And so it came that in these final days, the three great factions entered into a war of both blood and terrible cunning such that measureless stone ships flew through the skies with great iron thorns that slaughtered dragons as they flew and also deep pods found manners to hide themselves from their enemies until they should be forgotten that they might attack an unprotected enemy and also swords envenomed to slay both master and slave. The mighty silver-scaled Morade, maddest and mightiest of the warring clutch-mates, fashioned a tool more devious than the world had known, and in the high mountains south of Haakapel (which, Geder thought, would be Hallskar now) and east of Sammer (which Geder was almost certain was the fifth-polis name for the Keshet), he forged the Righteous Servant to whom none could lie nor no one could long disbelieve, and its sigilwas of cardinal and intercardinal showing the eight directions of the world in which no falsehood could hide, and in this great Morade found his subtlest power.
     
    He rubbed his eyes. The thick, yellowed pages of the book smelled of dust and mold and the odd sweet binder’s glue that no one had used in half a thousand years. When he’d found it in the deep shadows of a rag-and-bone shop in Vanai, it delighted him. As he struggled through his translation, his enthusiasm waned.

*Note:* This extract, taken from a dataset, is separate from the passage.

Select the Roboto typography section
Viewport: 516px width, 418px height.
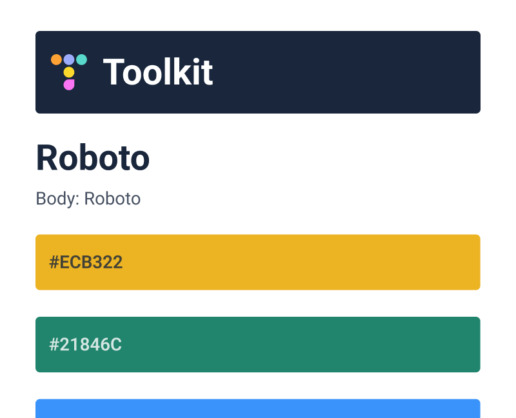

    The author claimed to have copied and translated a much older scroll, long since lost, that dated back to the first generations after the fall of the Dragon Empire. That was, for the first part, a framing device for speculative essay so trite and overdone that Geder’s heart sank when he read it. In the second part, it meant that everything else in the essay was presented as legitimate history, which he found less interesting. And finally, the author had embraced long sentences and complex grammar in an attempt to make the text feel authentic, and it made every page an endurance test. By the time Geder reached the verbs, he had to turn back and remind himself what they were talking about.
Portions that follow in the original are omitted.